La neuropatía puede clasificarse según su extensión (mononeuropatía si afecta un solo nervio, o polineuropatía si involucra múltiples nervios) y la causa subyacente.

¿Cuáles son las principales causas de neuropatía?

Existen diversas condiciones que pueden ocasionar neuropatía, entre las más comunes se encuentran:

  • Diabetes mellitus:

Es la causa más frecuente de neuropatía periférica en el mundo. Los niveles de glucosa elevados de forma crónica dañan los vasos sanguíneos que irrigan los nervios y provoca alteraciones metabólicas tóxicas para las fibras nerviosas. Se manifiesta principalmente como dolor neuropático, caracterizado de dolor tipo ardoroso o sensación de corriente eléctrica, pero también puede manifestarse con disminución de la sensibilidad, alteraciones autonómicas (estreñimiento, presión baja) y en estadios más avanzados con debilidad.

  • Deficiencias nutricionales:

Especialmente la falta de vitaminas B1, B6 y B12, esenciales para la salud neuronal.

  • Alcoholismo crónico:

No solo genera deficiencias vitamínicas, sino que también es neurotóxico por sí mismo.

  • Quimioterapia y medicamentos:

Algunos agentes quimioterapéuticos, como los derivados de platino y taxanos, son causas comunes de neuropatía inducida por medicamentos.

  • Enfermedades autoinmunes:

Como el síndrome de Guillain-Barré o la vasculitis, que generan inflamación y daño directo a los nervios.

  • Infecciones:

Virus como el VIH, herpes zóster y sífilis pueden atacar directamente el tejido nervioso.

  • Trauma físico:

Lesiones como fracturas o compresiones prolongadas pueden dañar un nervio específico.

  • Neuropatías hereditarias:

Algunas formas de neuropatía, como la enfermedad de Charcot-Marie-Tooth, son genéticas.

En muchos casos, la neuropatía puede ser multifactorial, especialmente en pacientes con factores de riesgo como diabetes, consumo de alcohol y deficiencias nutricionales.

Neuropatías asintomáticas o sutiles en etapas iniciales

Contrario a la creencia popular, no todas las neuropatías son dolorosas desde el inicio. En algunos casos, la afección puede comenzar de forma silenciosa, sin síntomas evidentes. Esto es particularmente común en pacientes con diabetes, donde la pérdida de sensibilidad inicial puede pasar desapercibida.

Al inicio, las alteraciones pueden ser tan leves que los pacientes no las identifican como problemáticas. Por ejemplo:

  • Una sensación de entumecimiento o «hormigueo» ocasional en los pies.
  • Una leve debilidad muscular que se atribuye al cansancio.
  • Disminución de la sensibilidad a estímulos como el calor o el frío, que los pacientes interpretan como normal.

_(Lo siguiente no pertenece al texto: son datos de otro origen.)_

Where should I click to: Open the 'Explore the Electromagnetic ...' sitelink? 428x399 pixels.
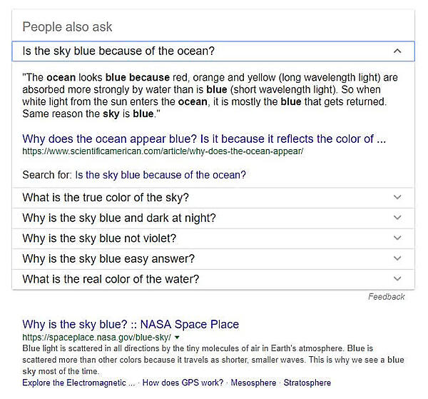pyautogui.click(x=78, y=383)
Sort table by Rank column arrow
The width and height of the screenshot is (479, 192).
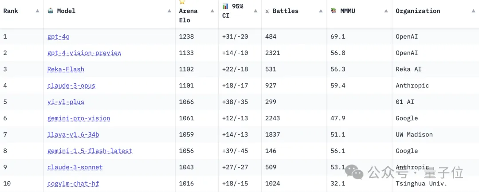(37, 11)
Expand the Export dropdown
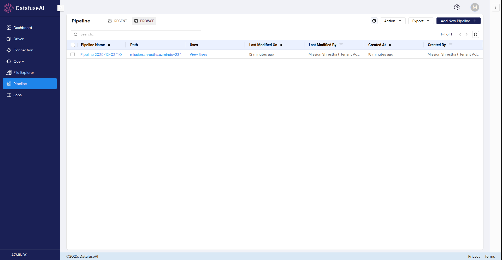The height and width of the screenshot is (260, 502). 421,21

El problema de estas neuropatías asintomáticas es que, sin un diagnóstico oportuno, pueden progresar a estados más graves. En la neuropatía diabética, por ejemplo, la pérdida de sensibilidad puede predisponer a lesiones recurrentes, úlceras en los pies e infecciones graves que incluso podrían llevar a la amputación.

Por eso, en pacientes con factores de riesgo, como la diabetes o el alcoholismo, las evaluaciones periódicas son clave para identificar la neuropatía de forma temprana, incluso antes de que aparezcan síntomas evidentes.

La neuropatía es un trastorno multifacético que puede manifestarse de diversas maneras, desde el dolor intenso hasta la ausencia completa de síntomas. Esta variabilidad en la presentación clínica subraya la importancia de un diagnóstico temprano, especialmente en pacientes con factores de riesgo conocidos.

Reconocer las etapas iniciales, incluso cuando los síntomas son leves o sutiles, es crucial para evitar complicaciones graves y mejorar la calidad de vida de los pacientes. Además, el tratamiento y manejo oportuno pueden frenar la progresión de la neuropatía y reducir el impacto en las actividades diarias.